Cyril Derreumaux’s immediate reactions: “It was a magnificent adventure, clearly also a spiritual journey. Before leaving I couldn’t really explain why I wanted to take on this challenge, but I finally found all the answers to my questions on the water. I loved sharing my trip with all those who followed me on the map or the social networks. I encountered all possible weather conditions during these 3 months. Very rough seas in which I had to stay locked inside my cabin, without even being able to sleep, it was so moving, but also an ocean that can be so calm that it transforms you deeply so much it fills you with tranquility. I experienced moments of pure magic when all the elements came together: calm of the sea, calm of the currents, calm of the winds, and the visit in the middle of nowhere of a bird. It was so simple and so beautiful… Now I just want to grab all my loved ones and hug them, especially all those who supported me during this crazy adventure, Dave, Ashley, Thiago and all the others ! I could never have done this without your help!”
Editor’s note: find the video of Cyril Derreumaux’s arrival on his Facebook page (direct link)
Born in France, Cyril Derreumaux, naturalized American – and world citizen as he likes to call it, was able to manage the difficulties in the first weeks of his trek that pushed him to give up the adventure last year during his first attempt. Sea sickness for the first few days, lack of sleep, change of rhythm, physical efforts, new diet… Thanks to his previous experience and his patience to pick the optimal weather window the week following his departure, he successfully managed to maneuver away from the California coast. Two steps forward while paddling during the day, one step back at night because of the currents, he had to work with great determination to beat the strong currents and dominating winds pushing him toward the US and Mexican coasts during the first few weeks.

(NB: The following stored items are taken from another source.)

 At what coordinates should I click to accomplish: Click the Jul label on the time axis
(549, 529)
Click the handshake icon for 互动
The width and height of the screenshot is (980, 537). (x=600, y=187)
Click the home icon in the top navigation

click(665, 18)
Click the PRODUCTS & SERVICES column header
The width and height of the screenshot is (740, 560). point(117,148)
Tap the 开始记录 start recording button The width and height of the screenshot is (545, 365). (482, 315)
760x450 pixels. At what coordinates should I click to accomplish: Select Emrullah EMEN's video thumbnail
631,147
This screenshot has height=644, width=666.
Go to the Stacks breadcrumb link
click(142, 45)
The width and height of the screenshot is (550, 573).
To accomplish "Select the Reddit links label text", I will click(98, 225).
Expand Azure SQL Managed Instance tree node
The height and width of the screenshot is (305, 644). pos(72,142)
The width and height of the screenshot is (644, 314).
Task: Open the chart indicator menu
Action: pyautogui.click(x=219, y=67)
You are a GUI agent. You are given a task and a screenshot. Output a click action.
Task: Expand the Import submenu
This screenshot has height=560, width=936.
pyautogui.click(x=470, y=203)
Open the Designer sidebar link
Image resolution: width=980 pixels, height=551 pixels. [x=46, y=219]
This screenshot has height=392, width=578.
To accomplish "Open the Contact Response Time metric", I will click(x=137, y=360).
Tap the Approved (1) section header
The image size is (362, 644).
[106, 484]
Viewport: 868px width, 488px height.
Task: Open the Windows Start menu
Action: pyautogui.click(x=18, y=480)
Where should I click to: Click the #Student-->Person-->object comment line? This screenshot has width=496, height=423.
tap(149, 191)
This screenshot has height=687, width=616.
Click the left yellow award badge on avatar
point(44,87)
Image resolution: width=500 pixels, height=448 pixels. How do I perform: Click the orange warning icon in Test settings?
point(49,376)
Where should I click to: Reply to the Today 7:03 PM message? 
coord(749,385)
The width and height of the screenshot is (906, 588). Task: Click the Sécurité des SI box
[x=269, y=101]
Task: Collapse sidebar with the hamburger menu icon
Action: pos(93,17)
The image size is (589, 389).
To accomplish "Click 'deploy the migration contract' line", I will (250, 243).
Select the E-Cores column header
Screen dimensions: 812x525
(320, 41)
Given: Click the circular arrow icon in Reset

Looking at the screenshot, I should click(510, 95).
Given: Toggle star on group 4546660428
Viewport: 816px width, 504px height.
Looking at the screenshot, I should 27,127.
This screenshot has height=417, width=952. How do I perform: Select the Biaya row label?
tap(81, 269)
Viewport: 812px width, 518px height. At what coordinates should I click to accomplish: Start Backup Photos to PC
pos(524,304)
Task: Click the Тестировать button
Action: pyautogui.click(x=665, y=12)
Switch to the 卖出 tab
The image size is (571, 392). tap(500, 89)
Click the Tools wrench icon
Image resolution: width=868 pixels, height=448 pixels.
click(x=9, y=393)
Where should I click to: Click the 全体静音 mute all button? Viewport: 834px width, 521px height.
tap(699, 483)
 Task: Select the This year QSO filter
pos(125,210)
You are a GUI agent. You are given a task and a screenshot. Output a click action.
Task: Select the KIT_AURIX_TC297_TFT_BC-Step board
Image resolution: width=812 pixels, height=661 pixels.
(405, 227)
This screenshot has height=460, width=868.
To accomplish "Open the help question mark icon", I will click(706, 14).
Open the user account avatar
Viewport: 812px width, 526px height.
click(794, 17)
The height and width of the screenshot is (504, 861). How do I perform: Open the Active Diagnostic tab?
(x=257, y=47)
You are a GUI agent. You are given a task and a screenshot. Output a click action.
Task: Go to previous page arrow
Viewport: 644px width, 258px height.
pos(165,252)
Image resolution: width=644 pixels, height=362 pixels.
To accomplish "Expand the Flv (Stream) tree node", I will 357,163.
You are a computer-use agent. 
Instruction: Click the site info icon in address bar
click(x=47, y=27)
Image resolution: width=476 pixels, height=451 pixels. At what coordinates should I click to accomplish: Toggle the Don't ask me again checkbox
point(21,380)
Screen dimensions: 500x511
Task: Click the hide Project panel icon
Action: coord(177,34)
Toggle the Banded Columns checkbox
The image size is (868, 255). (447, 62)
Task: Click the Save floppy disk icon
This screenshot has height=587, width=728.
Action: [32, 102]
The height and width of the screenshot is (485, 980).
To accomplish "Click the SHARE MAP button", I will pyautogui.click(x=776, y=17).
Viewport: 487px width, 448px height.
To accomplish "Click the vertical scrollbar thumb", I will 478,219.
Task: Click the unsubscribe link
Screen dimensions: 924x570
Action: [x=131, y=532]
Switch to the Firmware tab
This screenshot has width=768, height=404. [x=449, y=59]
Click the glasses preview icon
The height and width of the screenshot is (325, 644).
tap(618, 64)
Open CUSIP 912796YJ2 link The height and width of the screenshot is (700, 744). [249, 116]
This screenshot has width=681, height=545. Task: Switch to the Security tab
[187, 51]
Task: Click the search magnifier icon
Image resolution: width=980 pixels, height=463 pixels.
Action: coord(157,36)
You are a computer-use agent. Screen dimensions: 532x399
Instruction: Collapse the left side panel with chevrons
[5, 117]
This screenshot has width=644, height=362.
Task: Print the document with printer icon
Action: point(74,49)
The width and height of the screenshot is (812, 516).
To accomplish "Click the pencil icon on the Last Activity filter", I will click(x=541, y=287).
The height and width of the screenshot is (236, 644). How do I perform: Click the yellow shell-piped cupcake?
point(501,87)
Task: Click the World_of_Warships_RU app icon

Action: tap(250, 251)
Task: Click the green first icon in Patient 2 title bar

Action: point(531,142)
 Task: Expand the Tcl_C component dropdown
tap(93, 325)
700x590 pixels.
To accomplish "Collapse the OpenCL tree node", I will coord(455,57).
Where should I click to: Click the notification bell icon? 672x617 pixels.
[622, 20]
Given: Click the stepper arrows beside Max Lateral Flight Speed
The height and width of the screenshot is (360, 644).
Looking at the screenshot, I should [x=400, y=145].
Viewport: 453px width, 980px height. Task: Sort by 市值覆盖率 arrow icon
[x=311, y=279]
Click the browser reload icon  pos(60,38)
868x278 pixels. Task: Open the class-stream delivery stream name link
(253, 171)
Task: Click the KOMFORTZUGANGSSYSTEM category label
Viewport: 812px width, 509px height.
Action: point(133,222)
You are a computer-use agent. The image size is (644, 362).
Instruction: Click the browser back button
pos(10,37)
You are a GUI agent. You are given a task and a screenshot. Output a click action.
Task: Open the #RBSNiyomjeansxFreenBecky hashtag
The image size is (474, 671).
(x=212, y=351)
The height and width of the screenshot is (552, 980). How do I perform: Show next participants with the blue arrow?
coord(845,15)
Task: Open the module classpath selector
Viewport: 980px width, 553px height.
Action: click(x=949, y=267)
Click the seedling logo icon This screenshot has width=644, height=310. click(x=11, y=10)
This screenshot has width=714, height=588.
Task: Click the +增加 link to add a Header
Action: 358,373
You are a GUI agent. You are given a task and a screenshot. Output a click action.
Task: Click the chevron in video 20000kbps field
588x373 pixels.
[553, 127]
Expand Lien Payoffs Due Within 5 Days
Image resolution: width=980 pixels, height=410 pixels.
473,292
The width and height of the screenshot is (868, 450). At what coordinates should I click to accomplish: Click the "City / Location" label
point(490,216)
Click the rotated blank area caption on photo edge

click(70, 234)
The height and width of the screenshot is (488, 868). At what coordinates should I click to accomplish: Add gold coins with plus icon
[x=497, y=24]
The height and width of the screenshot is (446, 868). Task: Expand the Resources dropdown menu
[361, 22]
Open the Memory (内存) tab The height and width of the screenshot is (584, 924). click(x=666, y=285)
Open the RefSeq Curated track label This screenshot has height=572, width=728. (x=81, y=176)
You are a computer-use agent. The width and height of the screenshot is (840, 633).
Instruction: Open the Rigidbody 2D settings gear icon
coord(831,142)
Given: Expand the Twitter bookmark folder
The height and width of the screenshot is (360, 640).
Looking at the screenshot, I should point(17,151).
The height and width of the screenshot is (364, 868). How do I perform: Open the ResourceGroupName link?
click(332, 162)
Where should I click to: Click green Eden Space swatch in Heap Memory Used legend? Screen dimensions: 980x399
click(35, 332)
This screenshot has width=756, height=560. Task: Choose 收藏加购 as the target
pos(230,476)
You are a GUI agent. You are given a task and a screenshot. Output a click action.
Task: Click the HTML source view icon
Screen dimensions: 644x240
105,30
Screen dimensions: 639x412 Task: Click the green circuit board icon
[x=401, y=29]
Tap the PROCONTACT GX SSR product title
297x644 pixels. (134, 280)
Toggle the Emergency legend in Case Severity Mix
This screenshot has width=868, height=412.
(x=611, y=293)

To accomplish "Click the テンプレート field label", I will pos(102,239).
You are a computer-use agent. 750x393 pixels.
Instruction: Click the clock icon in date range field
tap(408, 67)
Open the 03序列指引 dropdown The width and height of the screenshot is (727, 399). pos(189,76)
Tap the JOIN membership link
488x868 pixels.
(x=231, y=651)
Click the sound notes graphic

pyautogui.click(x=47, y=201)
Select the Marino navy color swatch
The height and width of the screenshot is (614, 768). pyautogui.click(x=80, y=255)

The coming weeks were as difficult with the battle of great fatigue, several damages that he had to manage: a leak at the back of his boat started to flood a compartment that had to be sealed, cabling issues with his battery that had trouble charging, a close encounter with the tropical storm “Estelle” which, thankfully, lost intensity just before crossing path with the kayak, but still required him to stay sheltered in is cabin for 2 days while waves were bashing his boat and sustaining winds of 25 knots.
On day 46 of his crossing Cyril’s main electrically powered water maker broke down and he was forced to decide yet again if he was able to continue the journey. Deciding to continue on with his adventure, Cyril relied on his back up manual water maker, manually pumping for 1 hour each evening and 45 min each morning to pump the gallon of water each day that he consumed.
Leaning on his great logistical preparation and a supporting land crew as determined as he is, resolving issues one after the other, Cyril Derreumaux continued his way with a 9-9.5 hours of rowing per day towards the Hawaiian islands while sharing the highs and lows of the experience daily through a public journal translated in French and English published on Facebook, Instagram and his tracker map. Through the stories of the different events happening on board, reflecting on his project, life lessons that he learns, and sharing his emotions, Cyril inspires those following along to “live life to the fullest.”
Cyril, who is a member of the “The Explorers Club”made landfall on September 20, 2022 at 12h49 am greeted by a gathering crowd and a welcoming escort from the local paddling community ushering him back to land. The expedition took 21 days longer than was initially estimated, forcing Cyril to ration his food for much of the last part of his journey and change his final destination from Honolulu to Hilo due to his dwindling rations. He thus completed solo and unsupported the first crossing of a kayak using only human propulsion across the Pacific Ocean. Cyril follows in the steps of legendary kayaker Ed Gillet who in 1987 crossed the Pacific in an off the shelf kayak and at times used a kite as a secondary propulsion method.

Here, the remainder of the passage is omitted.